Milli ara nedeniyle lige 2 hafta verilmişti. Şehir bu maçla yattı kalktı. Lokantada, fırında, çay ocaklarında, tüm ülkede Trabzonspor-Fenerbahçe maçı konuşuldu. 1. ile 2.’nin maçıydı. Beşiktaş da 3 puan kaybedince 9 puanlık maç oldu Fenerbahçe maçı. Hep geliyorduk geliyorduk, önümüze gelen bu şansları değerlendiremiyorduk. Bu sefer öyle olmadı. Maç bizim için 3.dakikada yediğimiz golle başladı.
Şok olduk, ardından kırmızı kart ve üstüne çilingirimiz Bakasetas'ın frikiği ile ballı kaymaklı lokum oldu. Maç 1-1 olunca Trabzonspor oyun kurmakta, pozisyon bulmakta zorlandı. Bunun en önemli sebebi rakibin komple yarı alanında kalması, oyunu sıkıştırıp, futbolcularımıza baskı uygulamasıydı. Bu ta ki gole kadar devam etti. O bölüme kadar Gervinho, Berat ve bir çok oyuncumuz istenileni veremedi.

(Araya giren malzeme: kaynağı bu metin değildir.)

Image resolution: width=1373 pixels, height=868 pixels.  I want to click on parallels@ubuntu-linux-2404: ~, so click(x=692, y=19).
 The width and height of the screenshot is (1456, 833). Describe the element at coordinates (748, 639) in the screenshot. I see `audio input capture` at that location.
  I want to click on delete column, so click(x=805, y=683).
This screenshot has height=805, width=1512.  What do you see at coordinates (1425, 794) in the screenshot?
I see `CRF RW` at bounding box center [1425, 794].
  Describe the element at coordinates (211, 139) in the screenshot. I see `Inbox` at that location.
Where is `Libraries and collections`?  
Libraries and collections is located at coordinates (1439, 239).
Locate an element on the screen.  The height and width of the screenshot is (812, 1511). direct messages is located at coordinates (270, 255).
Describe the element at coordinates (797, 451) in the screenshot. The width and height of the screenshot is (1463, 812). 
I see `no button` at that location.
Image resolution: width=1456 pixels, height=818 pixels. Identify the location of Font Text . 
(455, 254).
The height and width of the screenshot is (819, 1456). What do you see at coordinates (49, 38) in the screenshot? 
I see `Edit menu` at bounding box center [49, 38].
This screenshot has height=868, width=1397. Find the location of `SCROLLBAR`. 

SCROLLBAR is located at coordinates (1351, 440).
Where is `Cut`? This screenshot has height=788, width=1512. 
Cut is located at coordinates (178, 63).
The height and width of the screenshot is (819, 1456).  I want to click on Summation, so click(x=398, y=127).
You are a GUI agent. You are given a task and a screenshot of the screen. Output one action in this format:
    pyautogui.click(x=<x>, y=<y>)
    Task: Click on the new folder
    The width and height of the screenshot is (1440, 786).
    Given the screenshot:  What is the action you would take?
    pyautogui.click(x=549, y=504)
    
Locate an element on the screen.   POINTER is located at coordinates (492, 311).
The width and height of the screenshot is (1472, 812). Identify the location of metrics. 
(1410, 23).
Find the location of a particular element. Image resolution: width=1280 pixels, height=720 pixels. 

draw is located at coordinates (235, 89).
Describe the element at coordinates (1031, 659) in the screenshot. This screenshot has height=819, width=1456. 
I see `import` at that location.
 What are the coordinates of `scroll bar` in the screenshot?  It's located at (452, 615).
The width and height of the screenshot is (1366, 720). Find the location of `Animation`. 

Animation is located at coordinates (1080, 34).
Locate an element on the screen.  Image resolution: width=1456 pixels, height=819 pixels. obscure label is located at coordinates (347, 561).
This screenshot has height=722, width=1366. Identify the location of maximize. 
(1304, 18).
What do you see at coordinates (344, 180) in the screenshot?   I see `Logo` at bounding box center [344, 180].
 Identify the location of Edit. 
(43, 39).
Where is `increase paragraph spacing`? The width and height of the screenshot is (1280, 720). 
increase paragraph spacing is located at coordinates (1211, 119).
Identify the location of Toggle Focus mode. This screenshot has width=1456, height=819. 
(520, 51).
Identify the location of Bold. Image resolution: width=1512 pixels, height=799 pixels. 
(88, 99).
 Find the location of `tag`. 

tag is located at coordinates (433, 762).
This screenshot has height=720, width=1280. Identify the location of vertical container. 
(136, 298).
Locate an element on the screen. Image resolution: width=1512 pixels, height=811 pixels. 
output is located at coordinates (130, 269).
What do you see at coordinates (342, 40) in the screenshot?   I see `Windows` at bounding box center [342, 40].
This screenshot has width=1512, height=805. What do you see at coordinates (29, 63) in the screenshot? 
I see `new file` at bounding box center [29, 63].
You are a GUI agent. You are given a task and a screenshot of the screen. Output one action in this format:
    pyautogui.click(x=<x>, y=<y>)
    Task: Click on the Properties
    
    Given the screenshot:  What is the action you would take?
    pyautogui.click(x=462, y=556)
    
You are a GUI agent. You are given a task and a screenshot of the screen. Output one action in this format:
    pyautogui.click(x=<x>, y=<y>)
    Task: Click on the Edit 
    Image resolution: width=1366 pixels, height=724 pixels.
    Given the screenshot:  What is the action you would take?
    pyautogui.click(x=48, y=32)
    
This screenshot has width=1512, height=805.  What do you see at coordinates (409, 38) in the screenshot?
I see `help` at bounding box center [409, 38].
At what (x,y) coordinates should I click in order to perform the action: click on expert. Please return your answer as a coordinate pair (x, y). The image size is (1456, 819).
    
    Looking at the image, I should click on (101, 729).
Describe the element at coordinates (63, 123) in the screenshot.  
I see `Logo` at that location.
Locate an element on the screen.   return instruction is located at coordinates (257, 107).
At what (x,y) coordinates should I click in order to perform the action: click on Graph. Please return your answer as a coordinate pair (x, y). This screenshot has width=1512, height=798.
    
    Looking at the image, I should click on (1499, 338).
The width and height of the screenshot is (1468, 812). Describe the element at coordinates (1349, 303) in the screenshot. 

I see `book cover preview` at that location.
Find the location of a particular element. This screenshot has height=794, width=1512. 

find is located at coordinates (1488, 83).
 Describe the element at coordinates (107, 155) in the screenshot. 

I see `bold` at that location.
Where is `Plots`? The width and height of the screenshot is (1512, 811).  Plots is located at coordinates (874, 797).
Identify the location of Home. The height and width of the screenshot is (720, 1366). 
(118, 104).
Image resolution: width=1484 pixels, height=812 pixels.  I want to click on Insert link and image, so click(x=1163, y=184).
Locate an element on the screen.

Oyuna sonradan giren oyuncularımız Yusuf, Cornelius, Siopis, Trondsen ve Dorukhan müdahaleleri doğruydu. Özellikle sırtı dönük oynamayı çok iyi bilen Cornelius tam isabet. Bence maçı Yusuf'la beraber o aldı. Takımımız rakibin on kişi kalacağına çalışmamış, normaldir. Fenerbahçe maçı ve ilk defa hakem kusursuz maç yönetti. Hiç olmayan şeyler oldu. Rakip kırmızı görecek ve Trabzonspor'a penaltı verilecek. Zor... Sanırım bu maçı seyredenler Uğurcan- Altay karşılaştırmasını daha yapmazlar. Bu sezon bileği bükülmeyen Trabzonspor namağlup hak ettiği liderlik koltuğuna oturdu. Şehir hüsrana uğramadı. Morallendi. Mutluluk hiçbir şehre bu kadar yakışmadı. Dışardan gelen taraftarımız sevinçle haftasına başlayacak. Bizler ise yeni hayaller kuracağız... Bordo Mavi hayaller.